| Circa eine Meile nach dem kleinen Ort Pointe Michel, kurz bevor die Straße die Küste verlässt, gibt es einen Weg zu einem steinigen Strand. Beim Schnorcheln entdeckt man hier Tausende von Luftbläschen, die an die Oberfläche steigen - wie beim Champagner. Ursache für dieses Naturschauspiel ist die unterirdische vulkanische Aktivität. Der 7000 ha große Morne Trois Pitons National Park liegt im Süden Dominicas - zwei stille Bergseen und der "Boiling Lake", der zweitgrößte kochende See der Welt - ein Zeichen, dass die Vulkane auf Dominica noch nicht ganz eingeschlafen sind.

Auch viele Wasserfälle kann man im Park sehen. Die größten sind die Trafalgar Falls, die 60 m herunterstürzen. Ganz im Süden der Insel liegen die beiden Dörfer Soufriere und Scotts Head. Dort kann man wunderschönen Buchten entdecken.

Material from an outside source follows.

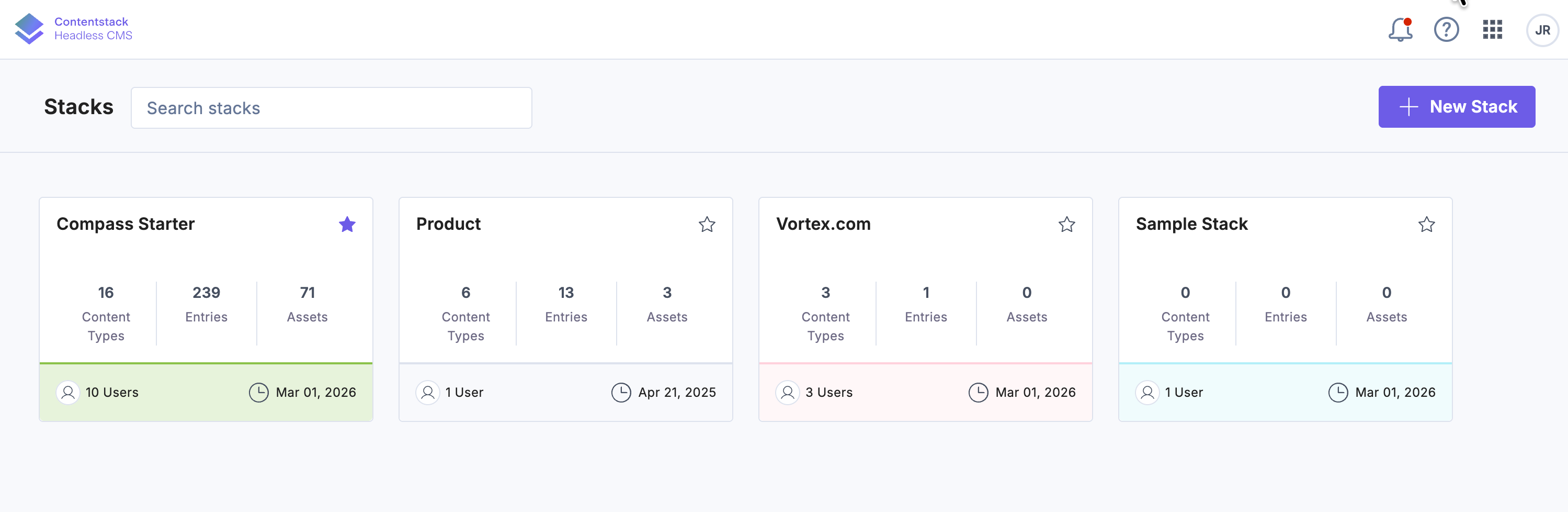Click the users icon on Vortex.com card
Viewport: 1568px width, 512px height.
[788, 393]
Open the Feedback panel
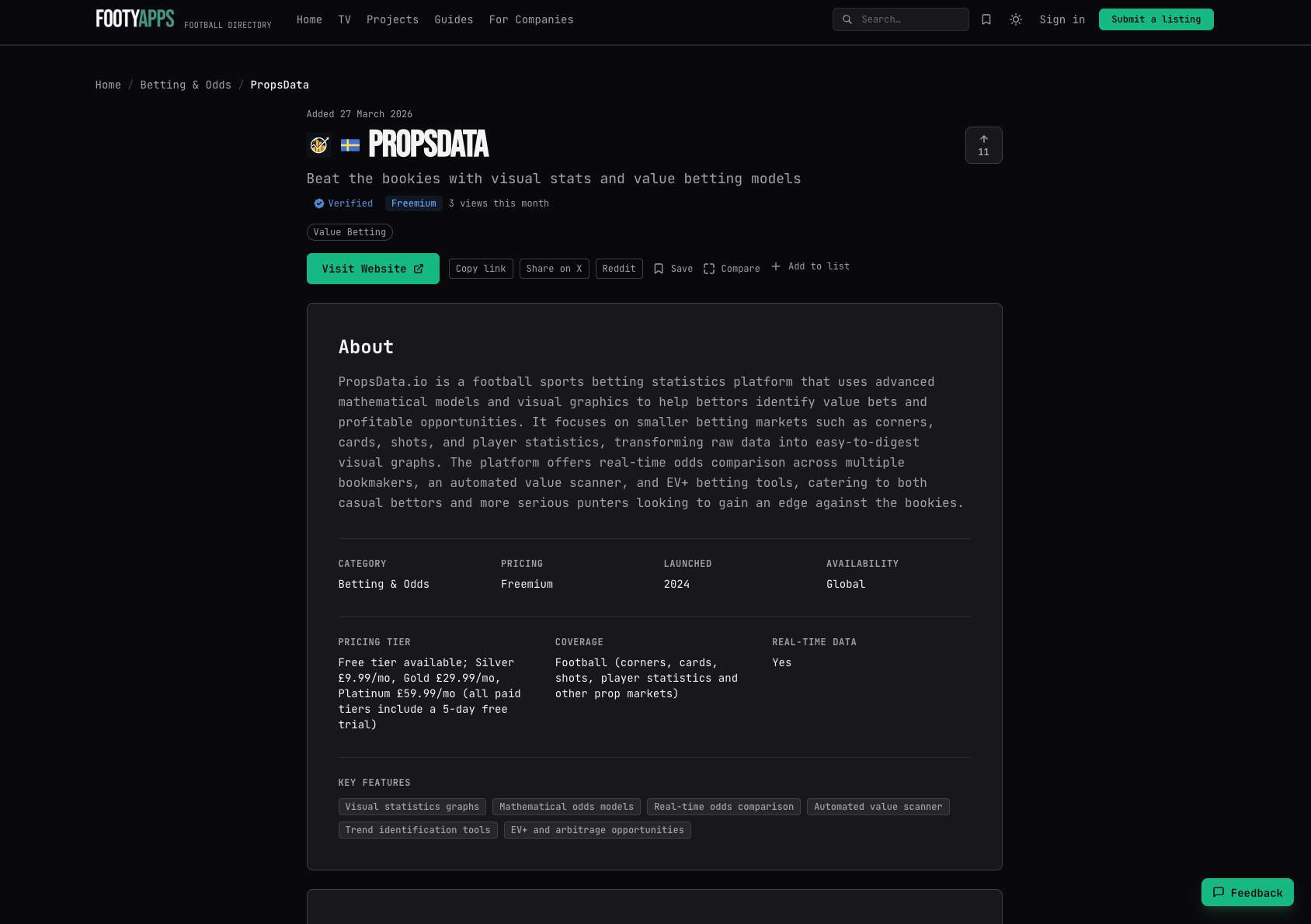This screenshot has height=924, width=1311. 1247,892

In Scotts Head treffen sich der Atlantik und die Karibik auf beeindruckende Weise auf der schmalen Landzunge zu den Ruinen des Fort Cachacou. Dies war ein strategisch wichtiger Posten im Kampf um die Insel zwischen England und Frankreich im Jahre 1778 und 1805. Bei klarem Wetter kann man sogar die Nachbarinsel Martinique sehen. In Soufriere gibt es außerdem viele Sulphur Quellen.